First detection of [Fe X] coronal line and broad Hα in a metal-poor dwarf galaxy indicating an accreting intermediate-mass black hole.

Findings

Detected [Fe X] emission centered on the nucleus

Measured black hole mass of approximately 3150 solar masses

Persistence of coronal line over 19 years rules out supernova origin

Abstract

Local low metallicity dwarf galaxies are relics of the early universe and hold clues into the origins of supermassive black holes (SMBHs). In recent work, coronal lines have been used to unveil a population of candidate accreting black holes in dwarf galaxies with gas phase metallicities and stellar masses well below the host galaxies of any previously known AGNs. Using MUSE/VLT observations, we report the detection of [Fe X] $\lambda$6374 coronal line emission and a broad H$\alpha$ line in the nucleus of SDSS J094401.87$-$003832.1, a nearby ($z=0.0049$) metal poor dwarf galaxy almost 500 times less massive than the LMC. The [Fe X] $\lambda$6374 emission is compact and centered on the brightest nuclear source, with a spatial extent of $\approx$100 pc. The [Fe X] luminosity is $\approx 10^{37}$ erg s$^{-1}$, within the range seen in previously identified AGNs in the dwarf galaxy population. This line has never been observed in gas ionized by hot stars. While it can be produced in supernova ejecta, the [Fe X] flux from SDSS J094401.87$-$003832.1 has persisted over the ~19 year time period between the SDSS and MUSE observations, ruling out supernovae as the origin for the emission.

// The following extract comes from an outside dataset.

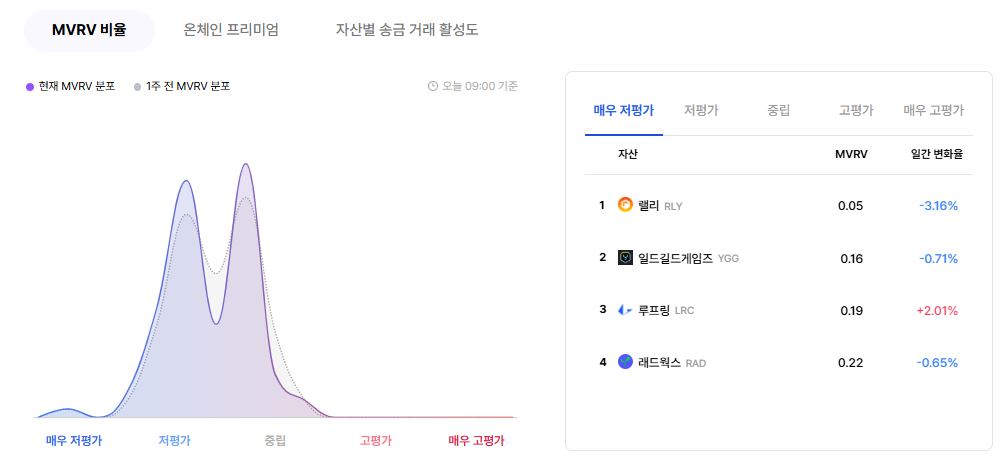Toggle the gray 1주 전 MVRV 분포 legend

The black hole mass measured from the broad H$\alpha$ FWHM and luminosity is $\approx 3150$ M$_\odot$, in line with its stellar mass if virial mass relations and black hole-galaxy scaling relations apply in this mass regime. These observations, together with previously reported multi-wavelength observations, can most plausibly be explained by the presence of an accreting intermediate mass black hole in a primordial galaxy analog. However, we cannot rule out the possibility that current stellar population models of metal poor stars significantly under-predict the stellar ionizing photon flux, and that metal poor stars can produce an extreme ionizing spectrum similar to that produced by AGNs.